Periodically, my wife notices that some of her clothes are stained after washing. She runs the machine empty using Affresh washer cleaner. That seems to solve the problem until the next time. I’d still call a plumber to check the drain. It may not be the source of the odor, but you never know.
Q: My hardwood floor seems to be warping on opposite ends. I can see it and feel it when I step on it.
Since I was going to have them refinished anyway, I called for a couple of estimates. The first contractor said it was called cupping, caused by some type of moisture. He said it would come out after refinishing.
The second one said it would go away in a few months, and refinishing would have to wait until then.
How can I find out if there is moisture underneath?
A: I think the first contractor is correct in his analysis of the problem, but believe that the source of the moisture needs to be identified before you spend the money to refinish those floors.
The second contractor is, in a sense, also correct if he is suggesting that the common cause of cupping — high relative humidity — is the reason for the problem.
Floors are cupped when wood curls up and the edges of the board are higher than its center.
When I find that lumber I’m using in a woodworking project is slightly cupped because it was not dried completely, I run it through my thickness planer to see if I can solve the problem.
Obviously, you can’t do that with a floor that already has been installed unless, as you refinish it, you sand the cupped portions even with the rest, which is what the first contractor is suggesting, or so it seems.
Yet, what caused the cupping in the first place? I assume the contractor believes that there might have been a moisture issue causing the cupping, and that somehow it has gone away, and all he needs to do to correct the problem is to sand it evenly.
The second contractor, on the other hand, believes the moisture problem hasn’t yet done its worst, so he wants to wait until it is no longer an issue, and then sand the floors evenly, eliminating the cupping.
It is very difficult for someone not having seen the situation firsthand to reach a conclusion. If the floors were installed when the relative humidity was low, they could cup when it was high. Unfortunately, they won’t “uncup” if the humidity drops, so sanding the floors evenly would be the obvious fix.
If the moisture causing the cupping is, say, from a leaking pipe or sweating ductwork in the basement beneath the floor, no amount of sanding will fix the problem permanently. Have a plumber take a look.
If the room gets damper in warmer months but is dry in colder months, then you’ll have to look into ways of getting a consistent relative humidity that won’t cause warping. Flooring manufacturers recommend maintaining indoor temperatures between 55 and 75 degrees and indoor relative humidity between 35 percent and 50 percent year round.
You’ll need to figure this out.
‘Smart meter’ answer
At long last, there is an answer to why a reader’s newly installed “smart meter” reported normal usage for one or two days, then surged for the next day or two — following no particular pattern.
Oddly enough, the answer came to me the week after I first published the reader’s inquiry, but until the investigation was completed, I didn’t know that it was correct.

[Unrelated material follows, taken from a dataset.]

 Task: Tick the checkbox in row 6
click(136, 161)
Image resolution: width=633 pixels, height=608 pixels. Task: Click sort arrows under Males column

“We have since found out that we had a leak in our well,” the reader writes.
“Who would have thought that the well pump running 24 hours a day could almost double our electric usage?”
Since the website is still not showing accurate usage, the reader is waiting for her next bill to see the difference, “but I’ve been told by a Peco representative that usage has gone from 45 to 48 kilowatt-hours per day to under 30 per day, and that’s with the air conditioner running.”
The correct answer, by the way, was submitted by Charles Ulmann of West Chester, Pa., who was my sophomore-year college roommate, and, obviously, still as sharp as a tack.